= Beneficiary principle =

Policy of English trusts law

The beneficiary principle is a policy of English trusts law, and trusts in Commonwealth jurisdictions, that trusts which do not have charitable objects, as under the UK Charities Act 2006 sections 2 and 3, and also do not make the trust property available for the benefit of defined people (i.e. beneficiaries), are void.

==Law==
In Morice v Bishop of Durham it was said "every [non-charitable] trust must have a definite object. There must be someone in whose favour the court can decree performance." With a charitable trust, this power of enforcement is usually vested in the Attorney General. However, such conceptual objections seem less strong since the decision of the House of Lords in McPhail v Doulton [1971] AC 424 where Lord Wilberforce rode roughshod over objections to widening the class of valid discretionary trusts on the basis that there would be difficulty ascertaining beneficiaries for the court to enforce the trust in favour of.

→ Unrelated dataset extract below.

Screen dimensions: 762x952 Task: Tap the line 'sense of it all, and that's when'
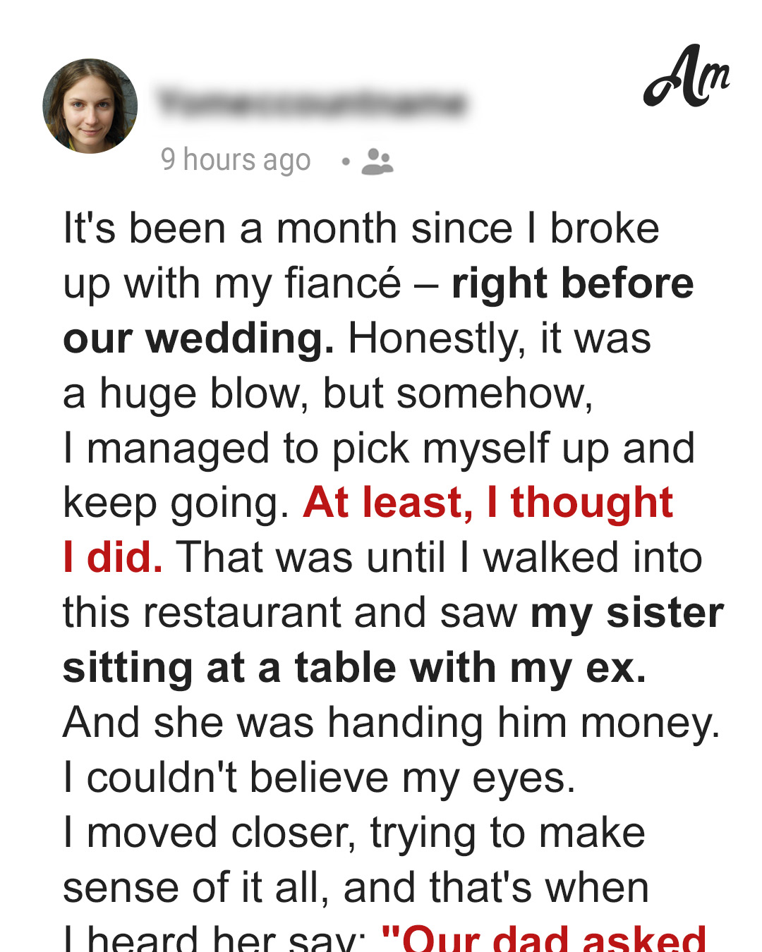click(356, 887)
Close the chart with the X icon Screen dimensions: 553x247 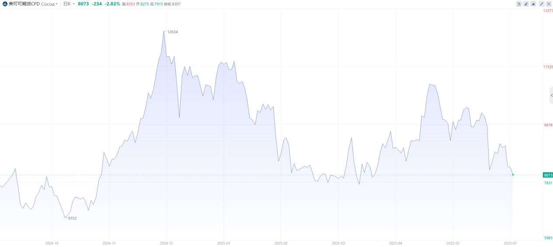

Where the objects of a trust are a purpose rather than an individual or individuals, there is much greater risk that a trust would not be enforceable due to lack of certainty. Cases such as Morice v Bishop of Durham (1805) 9 Ves Jr 399 and Re Astor [1952] Ch 534 re-affirm the court's disinclination to enforce trusts that are not specific and detailed. The common law exceptions to the general prohibition on purposes trusts tend to relate to specific and detailed matters, such as maintenance of a specific tomb, or caring for a particular animal.

There are two exceptions to the rule. The first one is specific animals as seen in the case of Re Dean (1889) 41 Ch. D 552. The second exception is when the trust is created to build or maintain a tomb or a monument as in the case of Re Hooper [1932] 1 Ch 38. The problem is that these are very limited circumstances.

==United States==
In various jurisdictions in the United States, the beneficiary principle has been abolished, so that a trust can be for a purpose, even if it is not charitable, and the courts will enforce it.